Question
Phord is considering entering the self driving car market with their T1 model car. Forecasts show that the T1 has a negative NPV of $36.52
Phord is considering entering the self driving car market with their T1 model car.
Forecasts show that the T1 has a negative NPV of $36.52 million. The T1's cash flows are shown in the table below. It can't meet the 18% hurdle rate.
The T1 gives not only its own cash flows, but also a call option to go on with version T2 of the self-driving car.
Assume:
1.) The decision to invest in the T2 must be made after 4 years, in 2019.
2.) The investment required for T2 is $990 million
3.) The present value of cash inflows for version T2 is $670 million (amount theyll get in the future)
4.) The future value of version T2's cash flows is highly uncertain, with a standard deviation of 40% per year.

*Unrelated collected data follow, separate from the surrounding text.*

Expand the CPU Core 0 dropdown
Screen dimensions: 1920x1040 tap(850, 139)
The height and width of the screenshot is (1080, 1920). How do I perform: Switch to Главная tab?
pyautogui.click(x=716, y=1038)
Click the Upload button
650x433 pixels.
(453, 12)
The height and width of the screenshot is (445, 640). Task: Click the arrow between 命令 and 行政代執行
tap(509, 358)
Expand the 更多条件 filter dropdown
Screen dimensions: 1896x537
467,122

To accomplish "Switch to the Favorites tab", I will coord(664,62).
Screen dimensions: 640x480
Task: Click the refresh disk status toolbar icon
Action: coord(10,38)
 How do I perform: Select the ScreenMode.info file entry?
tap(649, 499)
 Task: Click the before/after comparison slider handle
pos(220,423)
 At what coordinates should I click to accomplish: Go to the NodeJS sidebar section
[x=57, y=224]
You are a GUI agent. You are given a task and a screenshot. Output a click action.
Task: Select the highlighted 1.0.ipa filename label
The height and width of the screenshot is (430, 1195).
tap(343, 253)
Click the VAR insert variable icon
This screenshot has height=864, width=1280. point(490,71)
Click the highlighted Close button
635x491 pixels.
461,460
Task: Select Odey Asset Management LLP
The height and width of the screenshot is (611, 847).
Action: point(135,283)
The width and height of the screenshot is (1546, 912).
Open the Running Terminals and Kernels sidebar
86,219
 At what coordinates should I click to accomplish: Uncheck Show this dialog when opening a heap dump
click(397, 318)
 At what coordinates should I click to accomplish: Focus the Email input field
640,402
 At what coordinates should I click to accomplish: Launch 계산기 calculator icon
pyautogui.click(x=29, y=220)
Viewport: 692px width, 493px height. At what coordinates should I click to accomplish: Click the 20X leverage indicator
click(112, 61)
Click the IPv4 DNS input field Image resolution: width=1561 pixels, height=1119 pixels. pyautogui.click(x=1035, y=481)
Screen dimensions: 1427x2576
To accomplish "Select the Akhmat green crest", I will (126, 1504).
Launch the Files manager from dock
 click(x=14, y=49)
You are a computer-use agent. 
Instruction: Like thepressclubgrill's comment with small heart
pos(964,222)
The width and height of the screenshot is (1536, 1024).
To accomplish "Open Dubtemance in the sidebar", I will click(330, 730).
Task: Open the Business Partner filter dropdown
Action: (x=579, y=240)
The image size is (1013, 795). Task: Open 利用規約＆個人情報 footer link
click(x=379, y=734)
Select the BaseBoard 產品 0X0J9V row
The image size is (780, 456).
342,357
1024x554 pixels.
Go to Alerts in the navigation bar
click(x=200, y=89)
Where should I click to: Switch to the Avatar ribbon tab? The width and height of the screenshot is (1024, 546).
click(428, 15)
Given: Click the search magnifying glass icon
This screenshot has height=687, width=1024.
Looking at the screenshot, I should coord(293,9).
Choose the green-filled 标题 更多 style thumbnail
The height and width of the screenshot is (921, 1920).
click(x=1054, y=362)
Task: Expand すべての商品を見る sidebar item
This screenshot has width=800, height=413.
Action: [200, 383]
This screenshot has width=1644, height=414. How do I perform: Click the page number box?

Cash flows for Model T1 (in millions) | ||||||
| 2015 | 2016 | 2017 | 2018 | 2019 | 2020 |
After tax cash flows | -150 | 120 | 140 | 300 | 700 | 0 |
Required Capital Investment | -400 | 0 | 0 | 0 | 0 | 0 |
Increase in Working Capital | -350 | -80 | -50 | 100 | 150 | 175 |
Net cash flows | -900 | 40 | 90 | 400 | 850 | 175 |
| ||||||
NPV @ 18% = -$36.52 million |
QUESTION:
Calculate:
a) the value of the option to invest in version T2 of the self-driving car; and
b) the strategic (expanded) NPV of the T1.